Lesson 1: LLM Development Foundational Tools (30m)
- Note: section is a combination of demo and slides
- Google Colab
- Huggingface
- Q&A
Lesson 2: LLM Management Platforms (50m)
- Overview of Ollama and LMStudio
- Ollama Deep dive
- Developing Gen AI apos using Ollama and Open WebUI
- Q&A
Lesson 3: Agentic AI Development Tools (50m)
- Agentic frameworks: LangChain/LangGraph, CrewAI, AutoGen
- Automating agents with LangChain
- Programming your own agent with Python
- Q&A
Lesson 4: Agentic AI Development Protocols (30m)
- Agentic Protocols
- Message Chain Protocol (MCP)
- Agent to Agent (A2A)
- Model Context Protocol (MCP)
- Q&A
Lesson 5: Cloud-based LLM Development Platforms (30m)
- Overview of Cloud LLM development tools (Google Vertex, Azure AI Studio, AWS Bedrock)
- AWS Bedrock deep dive
- Building an AI Assistant with a Bedrock backend
- Q&A
Lesson 6: LLM Monitoring and Observability (30m)

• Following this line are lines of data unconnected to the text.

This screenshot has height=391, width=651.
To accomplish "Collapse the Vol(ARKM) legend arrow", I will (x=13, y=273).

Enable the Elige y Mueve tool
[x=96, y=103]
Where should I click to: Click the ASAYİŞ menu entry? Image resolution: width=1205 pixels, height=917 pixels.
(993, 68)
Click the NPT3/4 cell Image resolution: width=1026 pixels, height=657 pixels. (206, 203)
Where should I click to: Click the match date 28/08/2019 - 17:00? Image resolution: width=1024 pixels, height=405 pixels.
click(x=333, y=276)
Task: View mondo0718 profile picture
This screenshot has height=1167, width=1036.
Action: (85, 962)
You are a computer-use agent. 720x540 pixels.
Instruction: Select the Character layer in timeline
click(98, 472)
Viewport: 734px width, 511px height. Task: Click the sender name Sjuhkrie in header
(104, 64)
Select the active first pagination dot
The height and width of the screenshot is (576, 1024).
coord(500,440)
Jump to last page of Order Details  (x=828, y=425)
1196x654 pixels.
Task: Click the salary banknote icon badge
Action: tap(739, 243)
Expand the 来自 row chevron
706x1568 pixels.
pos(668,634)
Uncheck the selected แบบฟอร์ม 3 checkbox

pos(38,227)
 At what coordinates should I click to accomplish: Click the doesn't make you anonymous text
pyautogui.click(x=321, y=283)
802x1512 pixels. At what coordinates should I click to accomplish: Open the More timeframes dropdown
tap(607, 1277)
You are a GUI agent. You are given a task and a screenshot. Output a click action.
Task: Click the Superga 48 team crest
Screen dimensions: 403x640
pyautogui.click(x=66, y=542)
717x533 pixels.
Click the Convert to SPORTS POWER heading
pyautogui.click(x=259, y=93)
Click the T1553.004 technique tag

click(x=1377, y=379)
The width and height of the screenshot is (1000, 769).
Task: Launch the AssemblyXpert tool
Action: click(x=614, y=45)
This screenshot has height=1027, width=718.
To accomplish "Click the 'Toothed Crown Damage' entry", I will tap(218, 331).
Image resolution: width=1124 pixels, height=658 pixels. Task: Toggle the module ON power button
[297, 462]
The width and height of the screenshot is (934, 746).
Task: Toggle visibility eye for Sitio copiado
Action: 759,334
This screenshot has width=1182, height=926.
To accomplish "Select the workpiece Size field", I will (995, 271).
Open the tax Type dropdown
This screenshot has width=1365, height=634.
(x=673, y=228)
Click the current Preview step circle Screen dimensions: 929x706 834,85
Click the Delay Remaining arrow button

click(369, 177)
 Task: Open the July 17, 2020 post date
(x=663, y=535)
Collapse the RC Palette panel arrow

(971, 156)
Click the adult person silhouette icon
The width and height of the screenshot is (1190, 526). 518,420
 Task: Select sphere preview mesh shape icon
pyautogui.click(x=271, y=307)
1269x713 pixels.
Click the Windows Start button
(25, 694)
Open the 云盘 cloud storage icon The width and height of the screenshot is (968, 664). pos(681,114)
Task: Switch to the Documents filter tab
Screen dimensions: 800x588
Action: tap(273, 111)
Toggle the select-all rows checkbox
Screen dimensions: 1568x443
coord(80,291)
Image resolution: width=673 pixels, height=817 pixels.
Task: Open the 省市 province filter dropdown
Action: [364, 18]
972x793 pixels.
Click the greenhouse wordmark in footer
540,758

- LLM Monitoring and Observability Overview
- LangSmith
- Q&A
Final Q&A and Wrap Up (20m)
Your Instructors
Rob Barton
Rob Barton is a Distinguished Engineer with Cisco. Rob has worked in the IT industry for over 27 years, the last 25 of which have been with Cisco. Rob Graduated from the University of British Columbia with a degree in Engineering Physics. Rob is a published author, with titles on subjects of Generative AI, Quality of Service (QoS), Wireless Communications, and IoT. Additionally, he has co-authored many peer-reviewed research papers and leads Cisco’s academic research partnership program. Rob holds numerous patents in the areas of AI, wireless communications, network security, cloud networking, and IoT. His current areas of work include network automation and Agentic models for IT management.
Jerome Henry
Jerome Henry is a Distinguished Engineer in the Office of the Wireless CTO at Cisco Systems. His main field of research is around optimization of performances in unlicensed wireless networks, which includes aspects of QoS, IoT, privacy, indoor location, but also AI/Machine Learning and LLMs centered on network languages. Jerome has more than 25 years of experience teaching technical courses in more than 15 different countries and 4 different languages, to audiences ranging from graduate degree students to networking professionals and technical support engineers. Jerome joined Cisco in 2012. Before that time, he was consulting and teaching heterogeneous networks and wireless integration with the European Airespace team, which was later acquired by Cisco to become their main wireless solution.